Last of the Contemporary: a cycle of water glasses. Iron hoop, three spots for water glasses. It reminded me of a piece I saw at the New Museum the week before, a water glass with a sign that says, “At night this water turns black.” Ha. See how you are water, and how delicate it is that glasses of water keep us going? (By Athanasios Argianas.)
Next to yellow, I love little drawings that are very neat and come in a series, little shape studies, and this was my favorite from the show, by Hordur Agustsson.
Color work again, where did it come from, where did it go? (David Renngli.)
David Maisel’s photo of a horse x-ray (I assume that’s what it was) stopped a lot of people in the walkway between booths. Everyone loved it.

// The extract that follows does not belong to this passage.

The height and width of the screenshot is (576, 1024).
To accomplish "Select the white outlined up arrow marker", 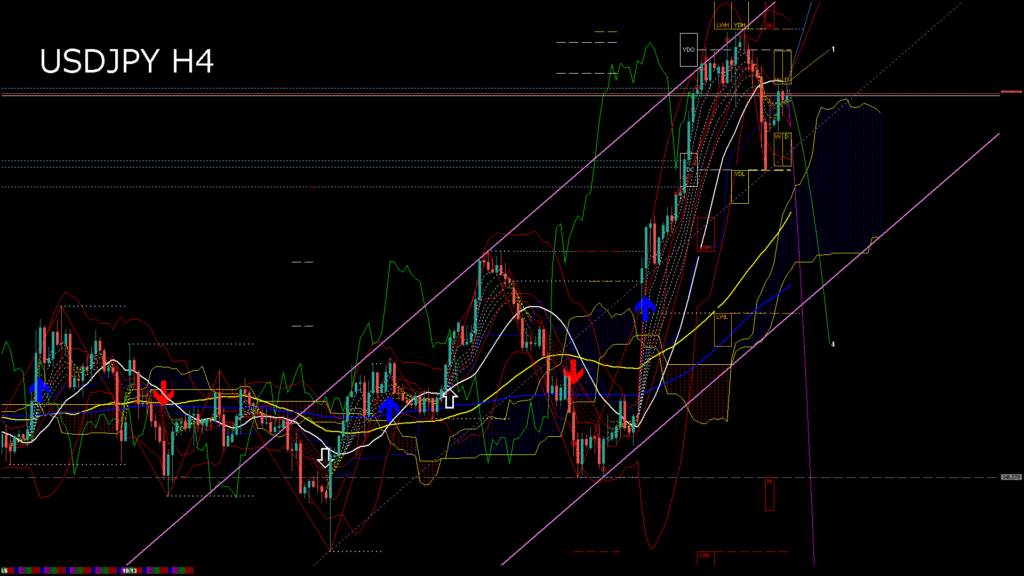I will tap(449, 398).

Ghost horse, perfect space around it, the thickness and toughness of horse plus the delicacy of knowing everything has bones.

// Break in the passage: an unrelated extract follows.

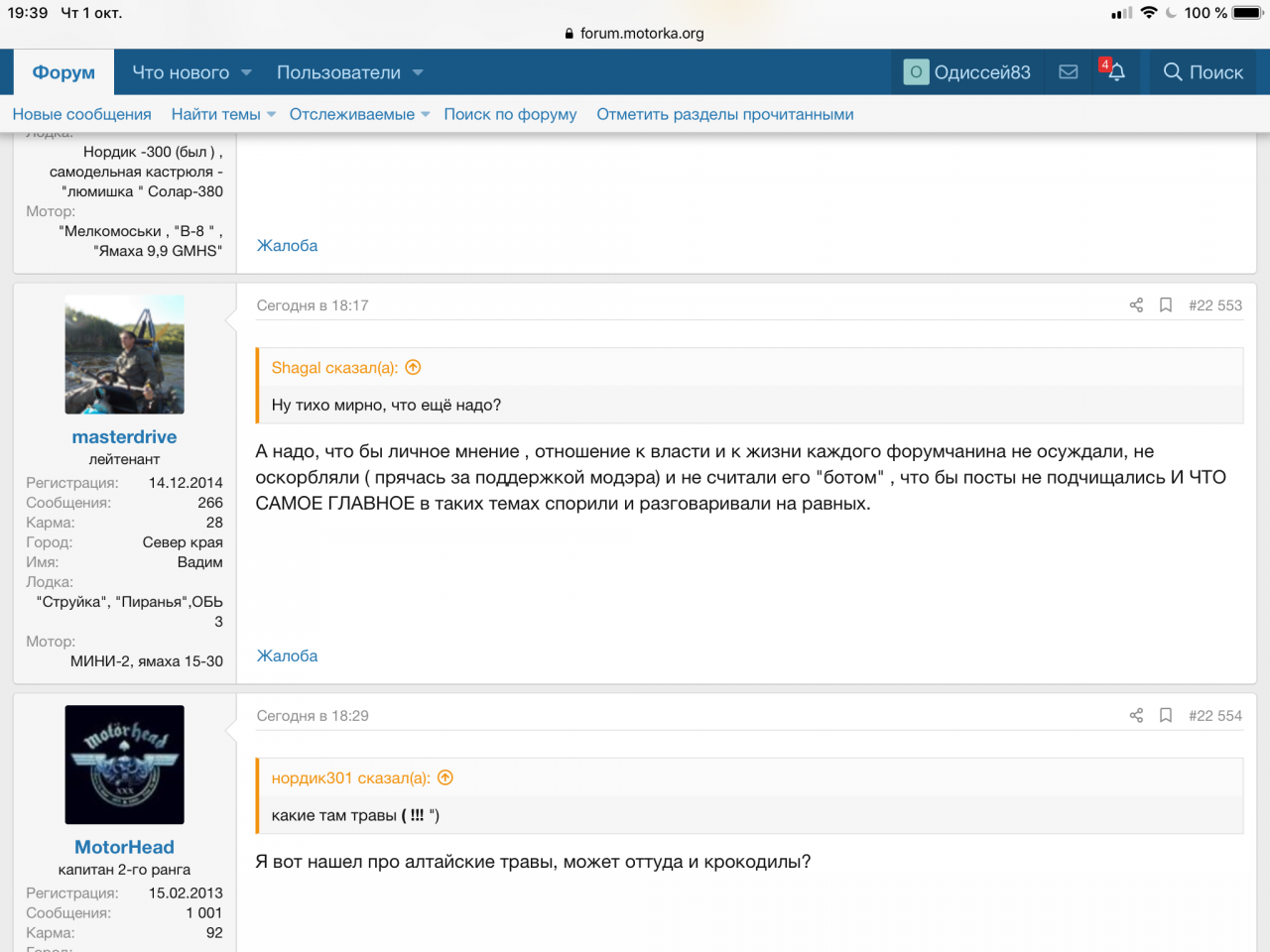The image size is (1270, 952).
Task: Bookmark post #22 554
Action: tap(1166, 716)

The blue one is great composition, and I don’t understand why that top corner is kind of unfinished, but that’s why I’m not a painter, right? Not a hard-practicing painter, anyway, like David Scheibitz.
The last two are the fun, which was hidden back on the left side of Contemporary. A group of Chinese artists made this punch-wall that people had apparently punched to get prizes. I was there toward the end. The other part of their exhibit, which I inexplicably forgot to photograph, was a lot of plastic-bagged objects laid out on the floor. You could pay $20 and get three rings to play ring toss. Ring a toy, get a toy. I watched a white guy ring two toys, and choose what appeared to be a red rose made of fabric.
I’m feeling like a real chump for not playing. I really am.
Finally: someone built some obnoxious blue sort of playground equipment, and we could climb on it and use it. The piece I photographed was the fun one, the stand and spin. I stood with two others and we all squealed as the spinner was much faster, oilier, than expected. Whee!